Ashley Park thinks it is a "miracle" she's still alive.
The 33-year-old star - who battled leukaemia when she was 15 - was hospitalised with critical septic shock in January and despite her "fluke" health battles, the 'Emily in Paris' actress feels "lucky".
Noting how using humour "makes it easier" to talk about her problems, she told the new issue of America's Cosmopolitan magazine: “As an adult, I understand what coping mechanisms are. Stuff I didn’t know when I was a teenager.
“And even though both of the extreme illnesses I’ve had have been such flukes in a way — no one who’s 15 should have cancer, and no one who’s my age should have septic shock — I feel lucky, actually. It’s been kind of a miracle how I’ve recovered.”
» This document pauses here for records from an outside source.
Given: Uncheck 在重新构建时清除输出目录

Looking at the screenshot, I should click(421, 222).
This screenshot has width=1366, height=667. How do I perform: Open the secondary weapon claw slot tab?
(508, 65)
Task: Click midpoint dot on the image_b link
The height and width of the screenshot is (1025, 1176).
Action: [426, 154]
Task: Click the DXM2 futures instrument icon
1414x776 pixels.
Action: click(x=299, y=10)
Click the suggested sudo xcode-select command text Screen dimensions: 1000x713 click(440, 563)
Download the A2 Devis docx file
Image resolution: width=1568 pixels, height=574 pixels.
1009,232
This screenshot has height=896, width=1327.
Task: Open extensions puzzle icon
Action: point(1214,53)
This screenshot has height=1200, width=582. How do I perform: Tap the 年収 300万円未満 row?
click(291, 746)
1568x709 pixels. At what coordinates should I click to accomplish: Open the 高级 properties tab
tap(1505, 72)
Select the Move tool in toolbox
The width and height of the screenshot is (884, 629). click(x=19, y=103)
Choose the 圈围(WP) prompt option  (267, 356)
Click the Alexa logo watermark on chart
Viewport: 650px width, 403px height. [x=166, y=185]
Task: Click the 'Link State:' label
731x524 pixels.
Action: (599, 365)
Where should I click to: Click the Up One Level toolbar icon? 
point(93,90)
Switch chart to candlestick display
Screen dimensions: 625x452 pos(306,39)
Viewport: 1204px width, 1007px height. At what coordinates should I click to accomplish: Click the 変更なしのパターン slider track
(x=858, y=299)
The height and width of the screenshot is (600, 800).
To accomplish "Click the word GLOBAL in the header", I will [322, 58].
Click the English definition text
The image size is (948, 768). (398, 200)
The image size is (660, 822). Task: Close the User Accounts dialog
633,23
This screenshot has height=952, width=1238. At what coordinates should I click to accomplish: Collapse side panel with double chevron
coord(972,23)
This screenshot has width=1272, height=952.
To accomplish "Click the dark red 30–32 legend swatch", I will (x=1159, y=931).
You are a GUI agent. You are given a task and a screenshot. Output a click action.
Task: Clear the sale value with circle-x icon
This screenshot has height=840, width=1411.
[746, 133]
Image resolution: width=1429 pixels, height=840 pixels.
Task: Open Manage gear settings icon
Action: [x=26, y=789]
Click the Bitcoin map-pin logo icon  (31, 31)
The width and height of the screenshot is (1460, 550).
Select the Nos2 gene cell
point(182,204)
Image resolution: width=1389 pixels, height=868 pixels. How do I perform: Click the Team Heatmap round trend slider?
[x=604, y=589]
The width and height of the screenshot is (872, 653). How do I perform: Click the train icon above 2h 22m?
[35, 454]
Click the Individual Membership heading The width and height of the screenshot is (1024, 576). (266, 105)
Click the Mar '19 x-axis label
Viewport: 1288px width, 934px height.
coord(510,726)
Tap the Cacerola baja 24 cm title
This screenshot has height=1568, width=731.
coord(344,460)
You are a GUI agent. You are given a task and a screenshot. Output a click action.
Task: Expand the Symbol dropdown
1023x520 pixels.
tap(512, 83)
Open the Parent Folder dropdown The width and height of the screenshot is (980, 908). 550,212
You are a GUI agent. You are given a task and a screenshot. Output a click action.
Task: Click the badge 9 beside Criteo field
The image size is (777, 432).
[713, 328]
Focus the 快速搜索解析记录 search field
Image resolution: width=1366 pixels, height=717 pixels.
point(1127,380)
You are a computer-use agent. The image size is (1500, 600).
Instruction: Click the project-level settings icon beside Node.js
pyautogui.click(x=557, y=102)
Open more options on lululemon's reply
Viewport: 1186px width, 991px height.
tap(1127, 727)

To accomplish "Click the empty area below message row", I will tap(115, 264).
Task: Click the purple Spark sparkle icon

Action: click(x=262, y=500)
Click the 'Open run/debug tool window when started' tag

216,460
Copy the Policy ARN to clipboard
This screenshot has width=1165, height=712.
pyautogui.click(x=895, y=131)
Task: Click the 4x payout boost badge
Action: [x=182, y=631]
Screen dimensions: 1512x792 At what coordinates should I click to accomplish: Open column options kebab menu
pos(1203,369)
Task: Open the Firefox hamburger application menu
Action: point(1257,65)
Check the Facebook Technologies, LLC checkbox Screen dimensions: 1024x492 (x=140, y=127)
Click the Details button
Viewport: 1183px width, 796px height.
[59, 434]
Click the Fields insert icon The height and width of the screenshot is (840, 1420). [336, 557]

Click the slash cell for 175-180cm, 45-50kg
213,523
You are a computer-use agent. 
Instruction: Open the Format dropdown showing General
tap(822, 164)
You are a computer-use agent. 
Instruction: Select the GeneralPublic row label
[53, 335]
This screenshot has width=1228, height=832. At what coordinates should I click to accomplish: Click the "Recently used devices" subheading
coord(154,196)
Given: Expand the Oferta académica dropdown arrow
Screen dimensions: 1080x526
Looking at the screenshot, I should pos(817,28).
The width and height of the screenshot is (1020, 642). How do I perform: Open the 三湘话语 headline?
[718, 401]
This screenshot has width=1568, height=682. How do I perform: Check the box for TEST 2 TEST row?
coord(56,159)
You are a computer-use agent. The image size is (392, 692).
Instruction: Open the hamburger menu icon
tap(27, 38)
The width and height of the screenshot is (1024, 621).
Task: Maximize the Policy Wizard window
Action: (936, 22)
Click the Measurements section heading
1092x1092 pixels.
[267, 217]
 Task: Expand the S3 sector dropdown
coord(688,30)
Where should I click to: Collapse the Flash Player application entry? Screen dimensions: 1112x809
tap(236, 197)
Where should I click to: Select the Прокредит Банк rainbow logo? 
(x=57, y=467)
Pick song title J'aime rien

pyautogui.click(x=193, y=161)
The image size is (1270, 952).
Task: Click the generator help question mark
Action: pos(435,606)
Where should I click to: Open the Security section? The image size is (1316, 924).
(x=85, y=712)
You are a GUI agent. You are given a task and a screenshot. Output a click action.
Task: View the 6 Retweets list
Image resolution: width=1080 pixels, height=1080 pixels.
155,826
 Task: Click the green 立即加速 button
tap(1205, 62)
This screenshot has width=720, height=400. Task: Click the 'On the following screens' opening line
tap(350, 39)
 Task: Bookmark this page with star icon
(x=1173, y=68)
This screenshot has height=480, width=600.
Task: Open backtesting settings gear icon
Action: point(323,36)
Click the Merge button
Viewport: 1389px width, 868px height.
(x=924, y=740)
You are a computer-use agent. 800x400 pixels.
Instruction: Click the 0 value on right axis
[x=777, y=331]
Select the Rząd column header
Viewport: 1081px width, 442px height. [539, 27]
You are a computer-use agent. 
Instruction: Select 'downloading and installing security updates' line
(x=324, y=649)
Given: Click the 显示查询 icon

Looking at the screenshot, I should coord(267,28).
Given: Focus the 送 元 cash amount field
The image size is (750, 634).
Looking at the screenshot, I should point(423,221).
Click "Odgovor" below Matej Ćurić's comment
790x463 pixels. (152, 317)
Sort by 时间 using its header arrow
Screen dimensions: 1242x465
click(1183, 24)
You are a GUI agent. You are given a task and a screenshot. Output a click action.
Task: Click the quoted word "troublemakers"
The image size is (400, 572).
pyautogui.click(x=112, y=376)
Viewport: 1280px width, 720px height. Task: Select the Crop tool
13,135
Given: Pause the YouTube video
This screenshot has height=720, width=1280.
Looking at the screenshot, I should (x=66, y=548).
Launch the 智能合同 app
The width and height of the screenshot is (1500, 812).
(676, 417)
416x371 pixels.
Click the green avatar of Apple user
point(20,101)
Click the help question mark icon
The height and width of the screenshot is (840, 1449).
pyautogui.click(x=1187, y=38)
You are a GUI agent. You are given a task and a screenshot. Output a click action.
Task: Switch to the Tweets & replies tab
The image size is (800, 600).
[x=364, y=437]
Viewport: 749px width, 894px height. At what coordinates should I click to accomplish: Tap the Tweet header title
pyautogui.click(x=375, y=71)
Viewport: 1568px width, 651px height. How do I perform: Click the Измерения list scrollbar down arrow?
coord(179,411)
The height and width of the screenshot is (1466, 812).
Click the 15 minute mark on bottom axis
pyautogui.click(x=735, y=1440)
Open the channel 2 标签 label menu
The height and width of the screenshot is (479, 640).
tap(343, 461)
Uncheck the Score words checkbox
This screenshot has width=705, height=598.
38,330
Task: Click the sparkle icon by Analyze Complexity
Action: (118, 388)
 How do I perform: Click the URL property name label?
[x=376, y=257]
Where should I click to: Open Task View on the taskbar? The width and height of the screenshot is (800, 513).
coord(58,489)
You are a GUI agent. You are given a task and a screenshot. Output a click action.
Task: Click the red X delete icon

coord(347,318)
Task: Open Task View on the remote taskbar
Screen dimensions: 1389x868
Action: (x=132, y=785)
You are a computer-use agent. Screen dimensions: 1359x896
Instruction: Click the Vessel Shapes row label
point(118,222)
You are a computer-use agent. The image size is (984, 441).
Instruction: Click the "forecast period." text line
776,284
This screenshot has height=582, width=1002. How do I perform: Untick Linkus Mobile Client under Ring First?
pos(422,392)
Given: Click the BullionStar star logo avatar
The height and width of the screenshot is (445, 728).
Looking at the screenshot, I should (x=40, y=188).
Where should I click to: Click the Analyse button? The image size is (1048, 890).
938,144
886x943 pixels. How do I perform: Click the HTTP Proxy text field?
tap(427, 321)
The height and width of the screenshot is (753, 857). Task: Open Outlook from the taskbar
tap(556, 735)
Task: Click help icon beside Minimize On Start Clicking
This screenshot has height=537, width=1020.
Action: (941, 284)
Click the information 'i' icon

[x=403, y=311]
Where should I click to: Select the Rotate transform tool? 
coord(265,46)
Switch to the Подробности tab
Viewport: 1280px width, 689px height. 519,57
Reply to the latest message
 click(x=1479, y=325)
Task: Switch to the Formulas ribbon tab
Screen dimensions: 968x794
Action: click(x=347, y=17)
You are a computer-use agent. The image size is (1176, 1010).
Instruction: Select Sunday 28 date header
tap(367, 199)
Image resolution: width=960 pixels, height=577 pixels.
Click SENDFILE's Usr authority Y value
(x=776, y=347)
Ashley was on vacation with her boyfriend and co-star Paul Forman when she fell ill this year and she doesn't "think[she] would have made it" without his support in unfamiliar surroundings.
She said: “When I went to the ER and ICU for the first time, I was in the Maldives with Paul. I don’t think I would’ve made it without him. Everybody else was on the other side of the world from us.
“Once I got there, I got really sick with tonsillitis. Then everything really started going wrong.
"I was in different ICUs and then air ambulances for a month. I couldn’t leave because I wasn’t allowed to fly.
"When I finally could, it was a shorter distance to Paris than to LA, so I had to go straight to Paris to recover, not home.
“When I woke up in the hospital and they said, ‘You have septic shock.' I was like, ‘Oh my gosh, I am shocked I have sepsis!’ ”
Ashley's hospitalisation was a wake-up call for her and she's pledged to take better care of herself in the future.
She admitted: “I pushed myself too far. I was not listening to my body.
"Now, I’m thinking about my future and asking, ‘Am I putting myself in a position where I’m going to be able to do my best?’ That starts with my health.
"I’m getting back to my old self. I look and feel better, and I’m trying to stay as stable as I can and keep the same energy that people expect.”